++++ Dataset

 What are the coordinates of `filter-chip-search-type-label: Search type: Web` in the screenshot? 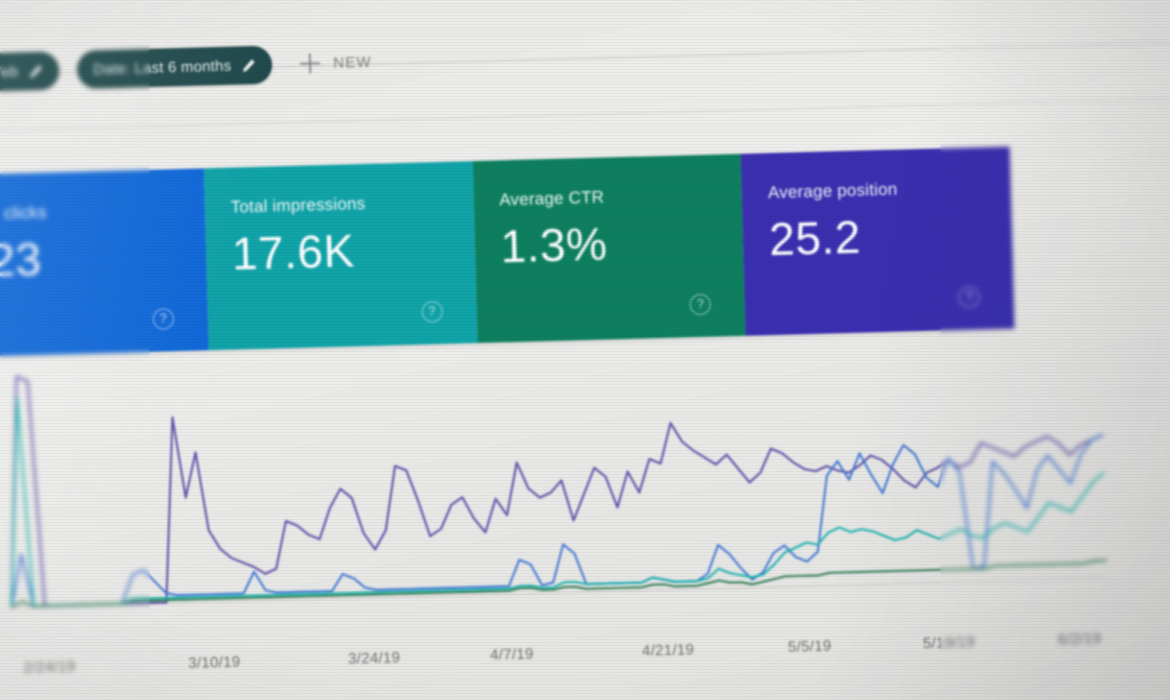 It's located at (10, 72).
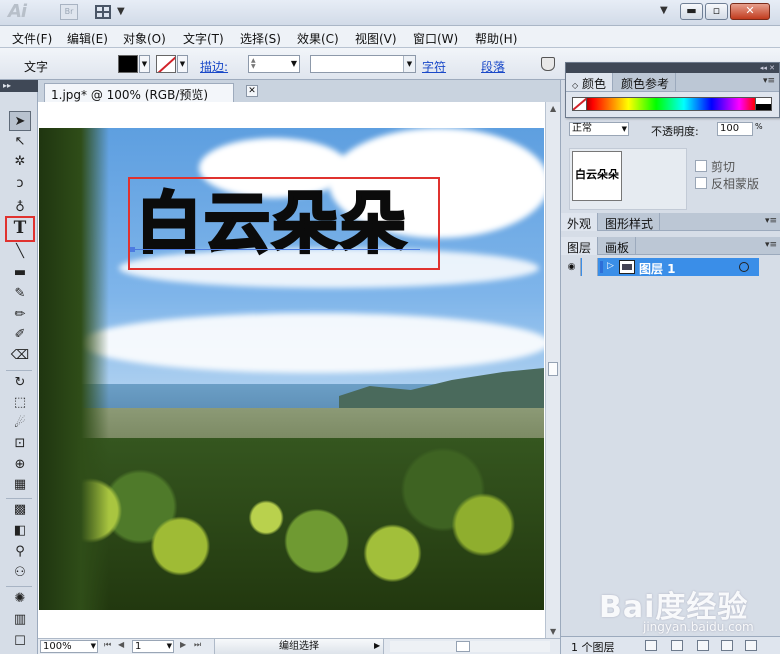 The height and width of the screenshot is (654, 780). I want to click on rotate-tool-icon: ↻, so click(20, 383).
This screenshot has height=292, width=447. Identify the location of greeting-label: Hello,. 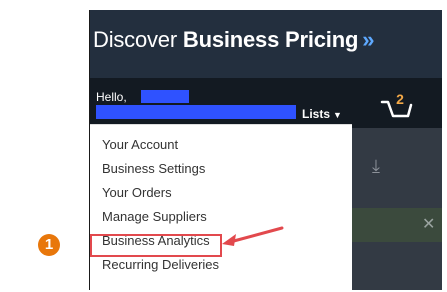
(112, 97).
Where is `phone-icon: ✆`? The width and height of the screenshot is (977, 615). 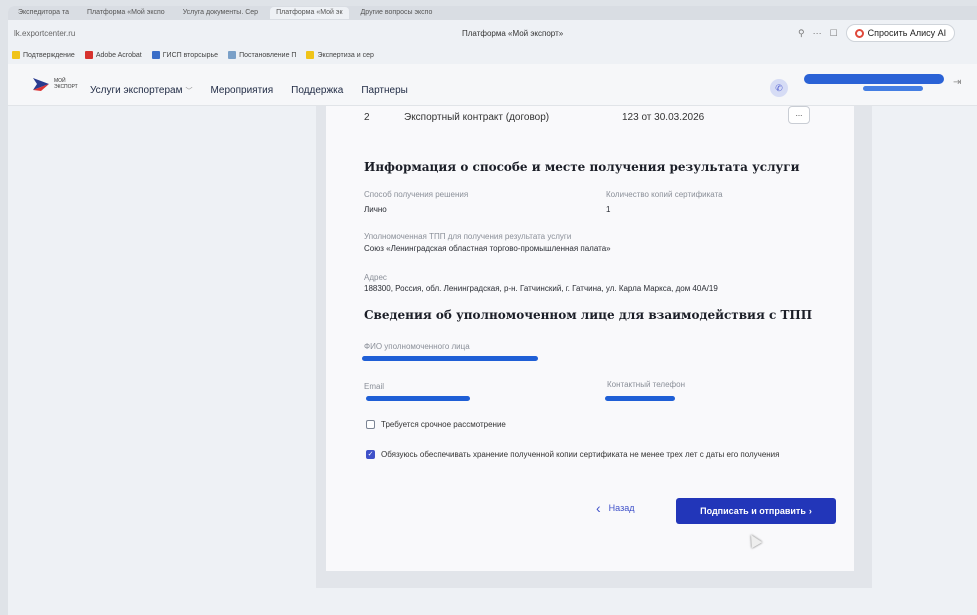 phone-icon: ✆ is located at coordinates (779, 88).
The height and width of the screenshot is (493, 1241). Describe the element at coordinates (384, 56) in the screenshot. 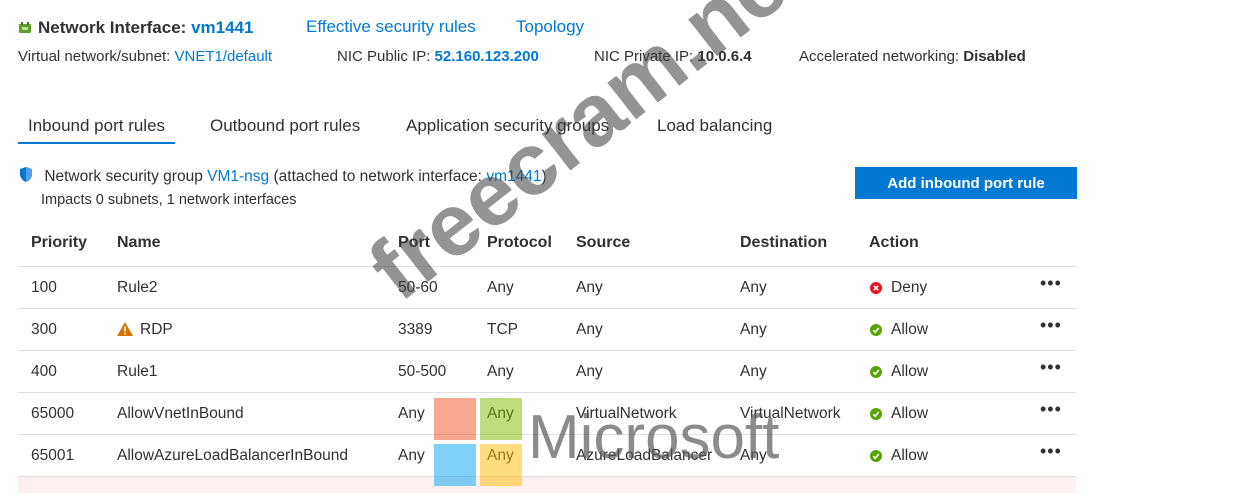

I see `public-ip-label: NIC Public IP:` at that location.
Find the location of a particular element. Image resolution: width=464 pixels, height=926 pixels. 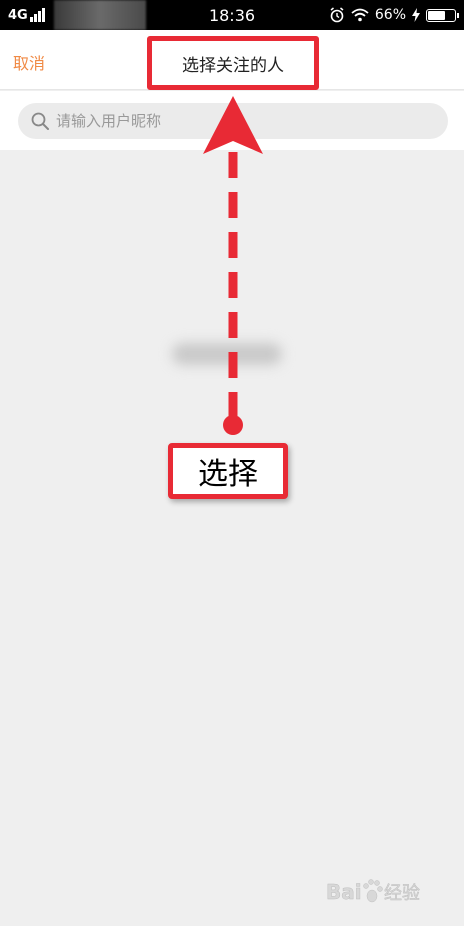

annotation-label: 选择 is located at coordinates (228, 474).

++++++++
++++ Dataset

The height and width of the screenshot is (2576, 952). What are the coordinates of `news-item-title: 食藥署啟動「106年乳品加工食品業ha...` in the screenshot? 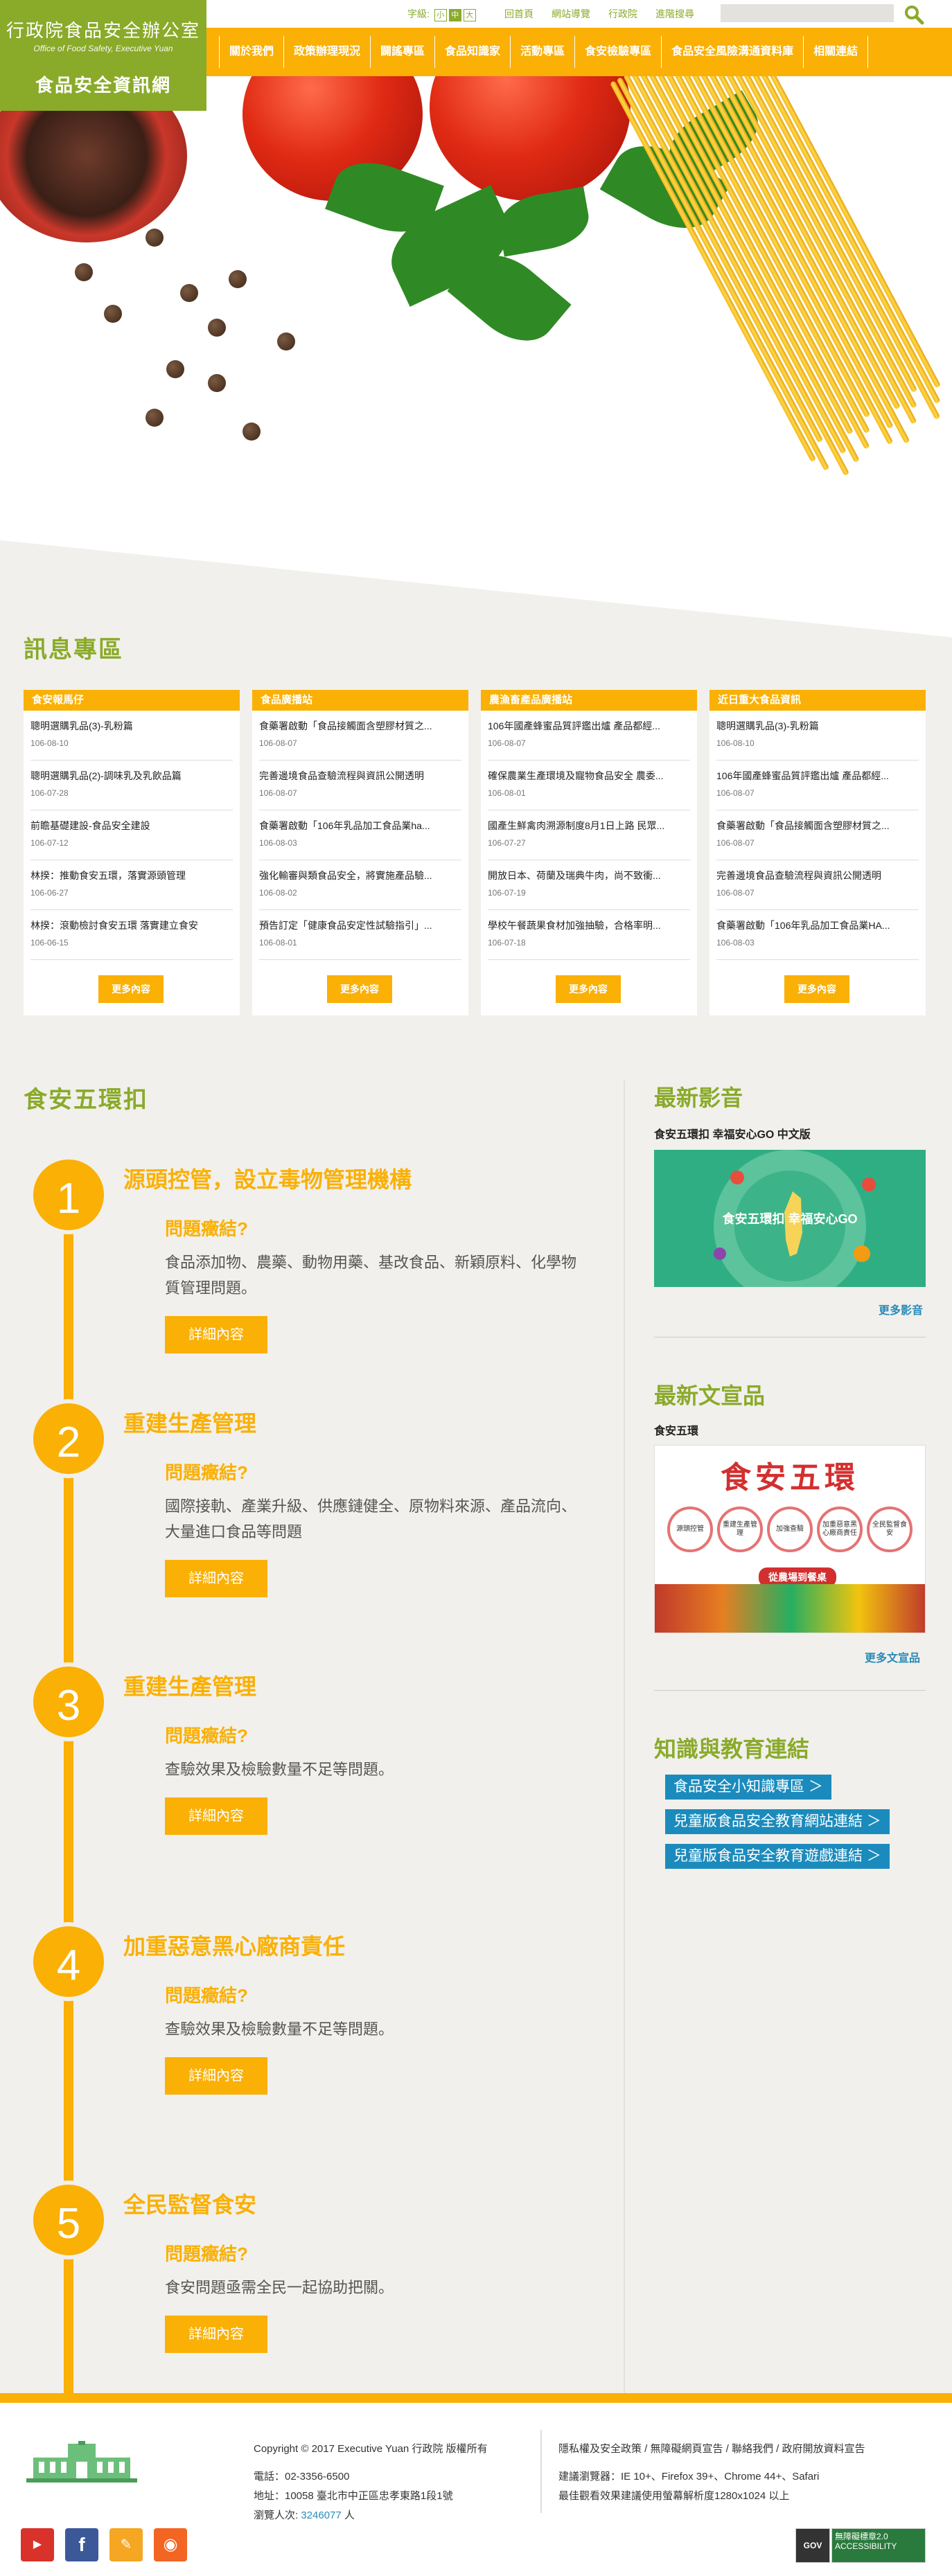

++++++++

### To-do item
Update the material starting at the line containing "Find the location" and ending at the line containing "annotation-label: 选择 is": write those lines again with "particular" replaced by "specific" and nothing else changed. Omit the pictures.

### Solution for this exercise
Find the location of a specific element. Image resolution: width=464 pixels, height=926 pixels. 

annotation-label: 选择 is located at coordinates (228, 474).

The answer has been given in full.